◆ Tasks and exercises ◆
**a.** Answer these questions about the cooking and durian text, one per line:
(i) On what day of the week does the writer have time to cook?
(ii) Where does the writer say they will move to go to culinary school?
(iii) Which place does the last comment say might count as domestic production?
**b.** Quote the cooking and durian text starting at "I love Sundays" and ending at "my price actually.".
**c.** Extend the cooking and durian text from where it stops.

◆ Selected text ◆
------
I love Sundays because I actually have time to cook. It's probably one of the most relaxing things in the world. Taking a couple hours to buy the ingredients and tackle the prep list is therapeutic really. It has to be awesome to be a chef in some great restaurant and have some of the rarest, most delicious ingredients at your disposal. I suppose if this whole school thing at UB doesn't work out I will just move to NY and go to culinary school like I should have 10 years ago.
I don't know, man. I saw Andrew Zimmern almost auto-puke eating it, and he eats almost anything. Warm, hot feet and onion flavor, with the texture of tapioca? Mmmmmm.
PS - yeah I do have my price actually.
C'mon Jason I'm sure you have a price. Shit if you can force down a chicken mcnugget than eating durian should be no problem. Anyway its pretty good although way too filling to eat an entire one without some help.
You couldn't pay me enough to eat Durian.
awesome! I didn't think the US had the climate to grow them. But, I guess if Guam counts as domestic production then sure.
------
◆ Data records ◆
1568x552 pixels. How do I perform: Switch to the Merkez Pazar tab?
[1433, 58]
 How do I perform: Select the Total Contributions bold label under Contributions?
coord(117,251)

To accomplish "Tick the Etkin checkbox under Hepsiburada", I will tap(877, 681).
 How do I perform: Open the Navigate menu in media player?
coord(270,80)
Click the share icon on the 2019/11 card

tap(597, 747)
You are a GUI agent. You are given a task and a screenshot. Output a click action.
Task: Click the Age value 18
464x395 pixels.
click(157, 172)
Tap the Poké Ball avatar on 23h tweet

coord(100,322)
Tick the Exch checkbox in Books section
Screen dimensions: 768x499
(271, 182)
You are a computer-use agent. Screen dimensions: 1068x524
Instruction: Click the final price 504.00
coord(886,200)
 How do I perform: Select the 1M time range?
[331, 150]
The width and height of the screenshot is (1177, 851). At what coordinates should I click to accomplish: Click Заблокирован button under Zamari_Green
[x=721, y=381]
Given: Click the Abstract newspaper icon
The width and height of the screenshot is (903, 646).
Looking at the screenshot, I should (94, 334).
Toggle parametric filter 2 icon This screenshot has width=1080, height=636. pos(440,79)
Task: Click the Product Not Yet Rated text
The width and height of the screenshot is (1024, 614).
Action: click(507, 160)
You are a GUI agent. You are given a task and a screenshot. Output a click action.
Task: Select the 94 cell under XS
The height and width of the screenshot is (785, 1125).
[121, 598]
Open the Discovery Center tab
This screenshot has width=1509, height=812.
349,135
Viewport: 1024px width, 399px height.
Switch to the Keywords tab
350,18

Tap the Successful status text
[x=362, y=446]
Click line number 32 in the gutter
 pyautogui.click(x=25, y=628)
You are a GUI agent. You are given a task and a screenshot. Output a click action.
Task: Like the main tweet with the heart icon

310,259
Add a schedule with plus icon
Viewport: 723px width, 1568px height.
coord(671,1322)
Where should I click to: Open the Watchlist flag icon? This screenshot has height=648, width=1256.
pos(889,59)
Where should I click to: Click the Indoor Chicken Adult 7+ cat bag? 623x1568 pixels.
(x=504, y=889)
------
◆ Outputs in order ◆
**a.**
(i) Sundays
(ii) NY
(iii) Guam

**b.**
I love Sundays because I actually have time to cook. It's probably one of the most relaxing things in the world. Taking a couple hours to buy the ingredients and tackle the prep list is therapeutic really. It has to be awesome to be a chef in some great restaurant and have some of the rarest, most delicious ingredients at your disposal. I suppose if this whole school thing at UB doesn't work out I will just move to NY and go to culinary school like I should have 10 years ago.
I don't know, man. I saw Andrew Zimmern almost auto-puke eating it, and he eats almost anything. Warm, hot feet and onion flavor, with the texture of tapioca? Mmmmmm.
PS - yeah I do have my price actually.

**c.**
I heard about the stink free Durians on NPR a couple months ago, pretty amusing report. A couple weeks ago as well they had a report about Mangosteens in the US, but I didn't realize they were imports. If I recall correctly they said something about them being produced here.
There was an article in the Times a month or so ago about how many older Thais were upset that scientists genetically engineered a Durain that didn't smell like old gym socks but still had the sweet, sweet flavor.
And the ban on Mangostein importations has been lifted provided they have been irradiated beforehand. D-licious!
Out of these, I have had the pineapples, and that's about all.
So many new fruits to be discovered!! So exciting! :) Thanks for the pics!